Japan Geoscience Union Meeting 2024

Presentation information

[J] Oral

M (Multidisciplinary and Interdisciplinary) » M-GI General Geosciences, Information Geosciences & Simulations

[M-GI28] Data-driven geosciences

Mon. May 27, 2024 3:30 PM - 4:45 PM 202 (International Conference Hall, Makuhari Messe)

convener:Tatsu Kuwatani(Japan Agency for Marine-Earth Science and Technology), Hiromichi Nagao(Earthquake Research Institute, The University of Tokyo), Kenta Ueki(Japan Agency for Marine-Earth Science and Technology), Shin-ichi Ito(The University of Tokyo), Chairperson:Tatsu Kuwatani(Japan Agency for Marine-Earth Science and Technology), Kenta Ueki(Japan Agency for Marine-Earth Science and Technology), Atsushi Nakao(Akita University), Hiromichi Nagao(Earthquake Research Institute, The University of Tokyo)

4:30 PM - 4:45 PM

[MGI28-05] Utility of geochemical data analysis based on non-Gaussianity

★Invited Papers

*Kazutaka Yasukawa1, Kentaro Nakamura1,2, Yasuhiro Kato1,2 (1.School of Engineering, The University of Tokyo, 2.Ocean Resources Research Center for Next Generation, Chiba Institute of Technology)

Keywords:non-Gaussianity, independent component analysis, unsupervised clustering, projection pursuit, multivariate analysis, geochemical data analysis

The advancement of analytical chemistry since the 20th century enabled us to obtain multi-elemental information from various geological samples very efficiently. As a consequence, the accumulation of geochemical data has continued to increase. In recent years, along with the dramatic growth in the processing capabilities of computers, data-driven approaches to extract useful information from large-scale/high-dimensional geochemical data have proceeded vigorously. The ultimate goal of these efforts is to unravel the information about the origin of various samples obtained from nature and the physicochemical processes (or environment) involved in their formation. This type of problem is known as the "Blind Source Separation" (BSS) in signal processing, which is the problem of recovering multiple source signals mixed in unknown proportions using only the observational data available to us as "results" in the natural world. In other words, the essence of geochemical data analysis can be described as solving the BSS problem.
In this presentation, as one of the solutions to the BSS problem, we will explain the concept, principles, and algorithms of Independent Component Analysis (ICA). ICA can reveal the hidden structures in high-dimensional data, focusing on the non-Gaussianity inherent in the data [1]. We will introduce the results obtained by the application of ICA to various geochemical data [2-4]. Furthermore, the ICA algorithm is closely related to a method called "projection pursuit," which is used in unsupervised clustering to produce visualizations that best capture the characteristics of data structure.
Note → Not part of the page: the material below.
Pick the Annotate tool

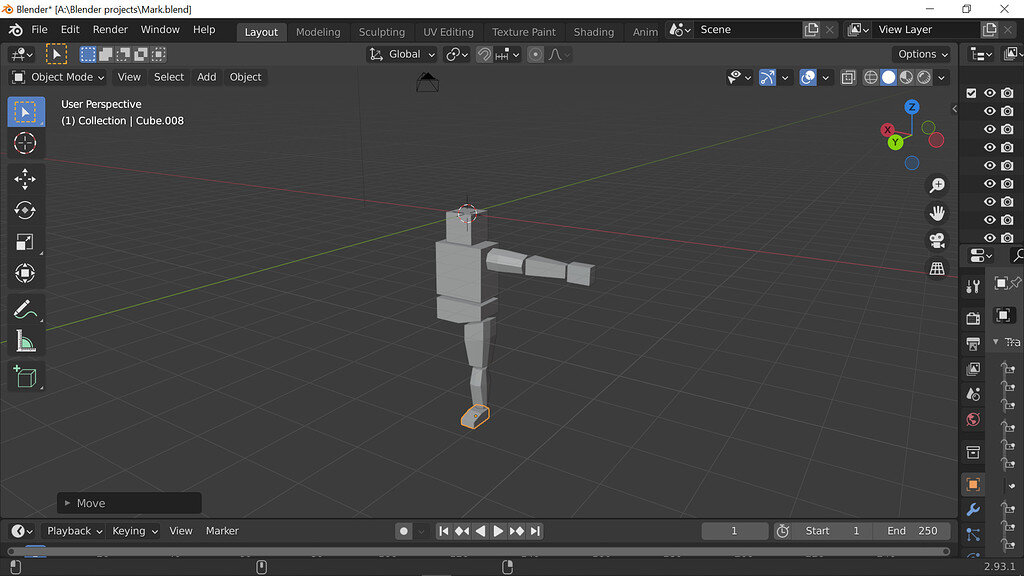(x=25, y=308)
We will also touch upon our recent work obtained by applying this method (construction of high-dimensional chemostratigraphy inherent in pelagic clays [5]). Finally, we will discuss the relationship between ICA and the constant-sum constraint problem that is an unresolved issue in compositional data analysis, as well as the limitations of this method.

[1] Hyvärinen et al. (2001) Independent Component Analysis. [2] Yasukawa et al. (2016) Scientific Reports 6, 29603. [3] Yasukawa et al. (2017) Scientific Reports 7, 11304. [4] Yasukawa et al. (2022) Chemical Geology 614, 121184. [5] Yasukawa et al. (2023) Paleoceanography and Paleoclimatology 38, e2023PA004644.